» **GIVEN REQUEST A**
Format the rows as a JSON list of strings, one string per line, with blank lines left out, starting with the line that contains "Task: Favorite Apartamenty" and going on through the end of the rows. Leave the pictures out of the answer.

Skip to content

Latest commit

 

History

History
419 lines (281 loc) · 23.5 KB

kb.md

File metadata and controls

419 lines (281 loc) · 23.5 KB

Project Knowledge Base (KB)

Netplan Disrespects Sysctl Disabling IPv6

Problem

Even after disabling ipv6 with sysctl, netplan interfaces still try to use it.

Cause

Netplan ignores sysctl configurations.

Solution

Netplan is the root cause of all major networking problems for advanced configurations. Although over the years they are implementing new features such as support for bridges and more recently scripts (e.g, post-up/pre-up) , even if it is described as the "future" of linux networking it is undoubtely an immature network manager. Hence you have to explicitly disable its control over link-local.

Add the empty link-local: [] to your configurations.

network:
    ethernets:
        ens3:
            dhcp4: true
            link-local: [] # HERE
            match:
                macaddress: 52:54:00:d6:b4:18
            set-name: ens3
    version: 2

No DNS after upgrading Ubuntu

Problem

After a major relase upgrade (e.g., 16 to 18) there is name resolution.

» **GIVEN REQUEST B**
According to the knowledge base page, why should an empty link-local: [] be added to the netplan configuration?

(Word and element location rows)
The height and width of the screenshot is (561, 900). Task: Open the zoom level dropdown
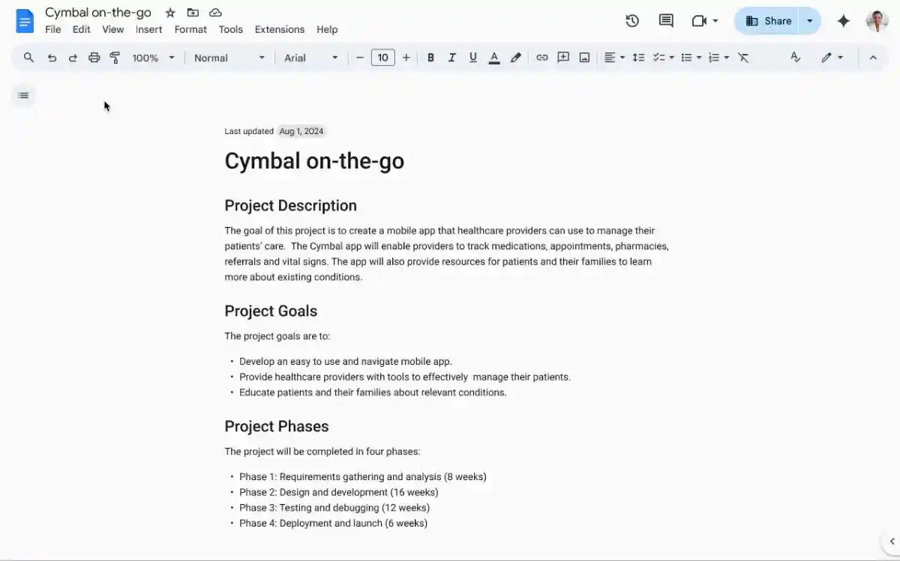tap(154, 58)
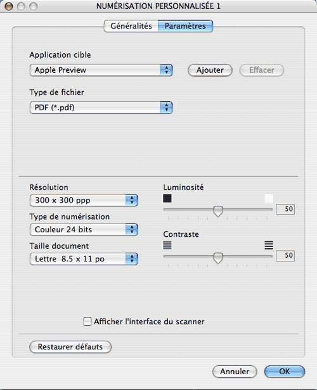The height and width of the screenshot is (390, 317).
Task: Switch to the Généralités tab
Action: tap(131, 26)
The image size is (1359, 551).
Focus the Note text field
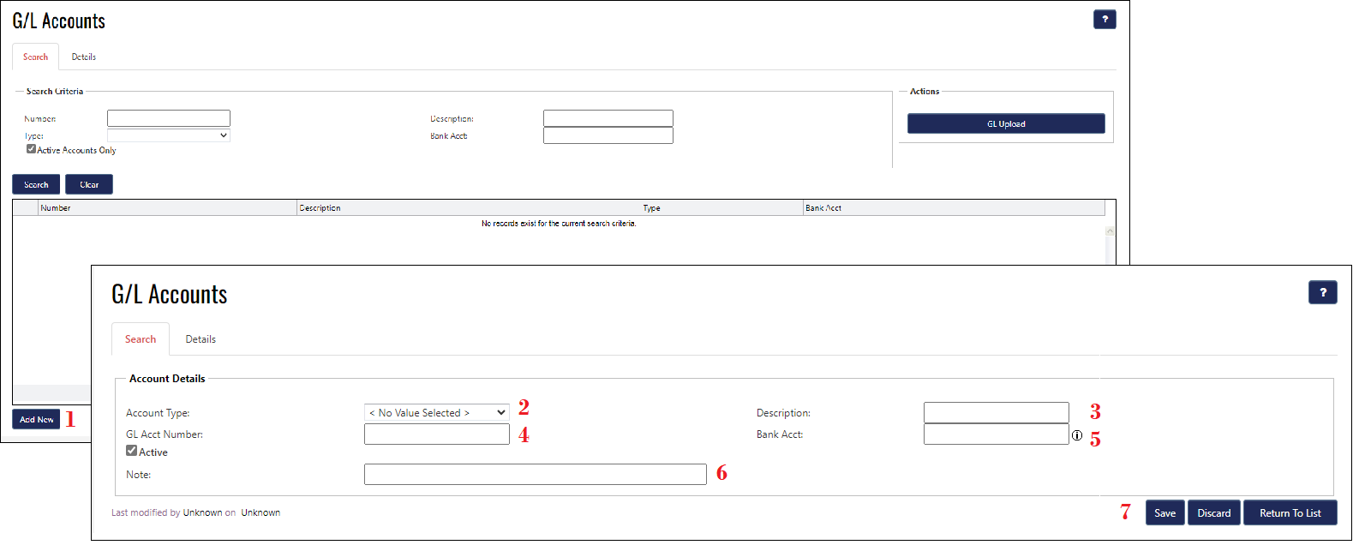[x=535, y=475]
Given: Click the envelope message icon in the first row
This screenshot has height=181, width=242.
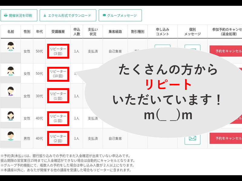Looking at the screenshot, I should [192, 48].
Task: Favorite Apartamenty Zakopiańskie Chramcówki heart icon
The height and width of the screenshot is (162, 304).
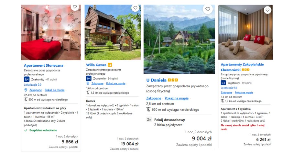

» **TASK RESULT A**
[
  "Task: Favorite Apartamenty Zakopiańskie Chramcówki heart icon",
  "The height and width of the screenshot is (162, 304)."
]

» **TASK RESULT B**
Netplan ignores sysctl configurations, so interfaces still try to use IPv6 even after sysctl disables it. Adding the empty link-local: [] explicitly disables netplan's control over link-local.